3. Kettlebell Upright Row

The kettlebell upright row uses a neutral grip, which not only improves balance but also activates additional stabiliser muscles throughout the body. The offset centre of gravity of the kettlebell creates a unique challenge, making this variation a great option for those looking to improve functional strength while targeting the shoulders and upper traps.

Execution Points:

  • Hold a kettlebell in each hand with your palms facing each other.
  • Stand with your feet shoulder-width apart, keeping your core engaged.
  • Pull the kettlebells upward along the front of your body, keeping them as close to you as possible.
  • Maintain a steady pace and avoid using momentum or swinging the kettlebells.

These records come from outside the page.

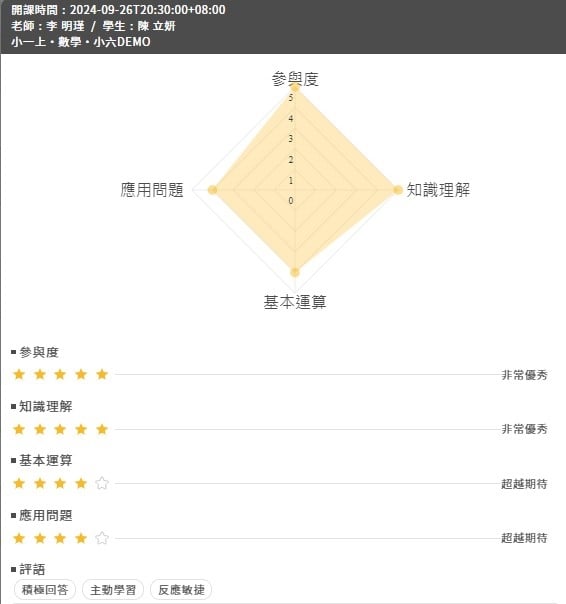This screenshot has width=566, height=604.
Task: Click the 知識理解 data point on radar chart
Action: 398,190
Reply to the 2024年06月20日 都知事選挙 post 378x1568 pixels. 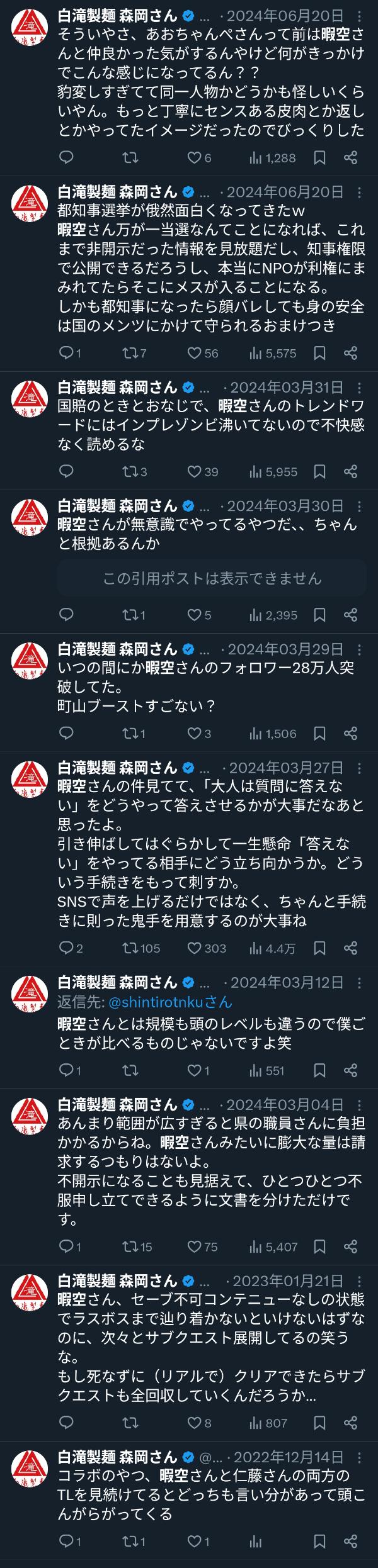[66, 353]
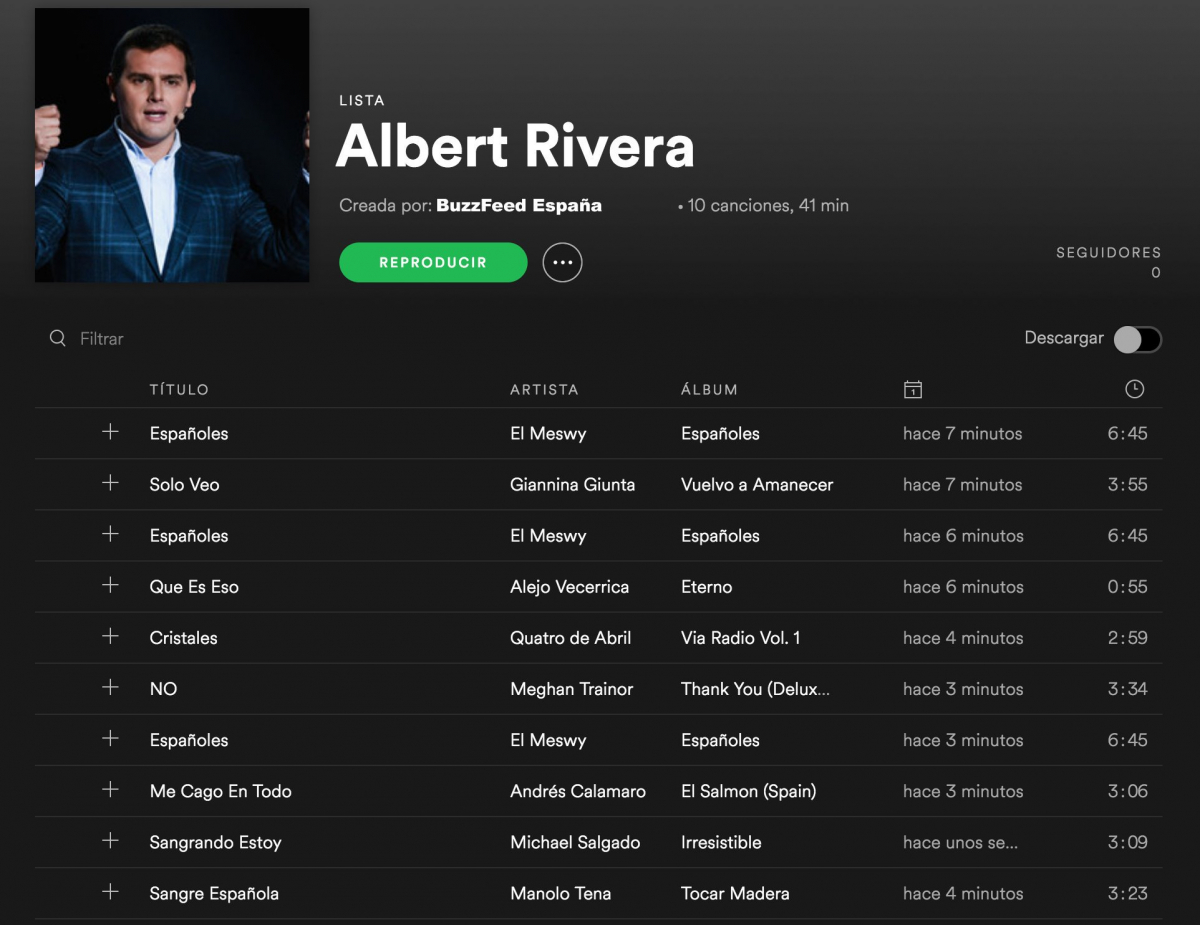The height and width of the screenshot is (925, 1200).
Task: Add Sangrando Estoy via plus icon
Action: 110,841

Recommended Alternative Exercises

  1. Smith Machine Barbell Row – Controlled movement, great for stability and back strength.
  2. Dumbbell High Pull – Natural movement path.
  3. Strict Lateral Raise – Safest deltoid isolation.
  4. Face Pull – Improves shoulder health.
  5. Handstand Push-up – Advanced, builds stability and endurance.

The Bottom Line

When performed with proper form, the barbell upright row is powerful for the shoulders and traps. Safer variations like cable upright row, EZ bar upright row, kettlebell upright row, and alternatives like the smith machine barbell row make it adaptable for all lifters. Prioritise form, listen to your body, and enjoy the gains!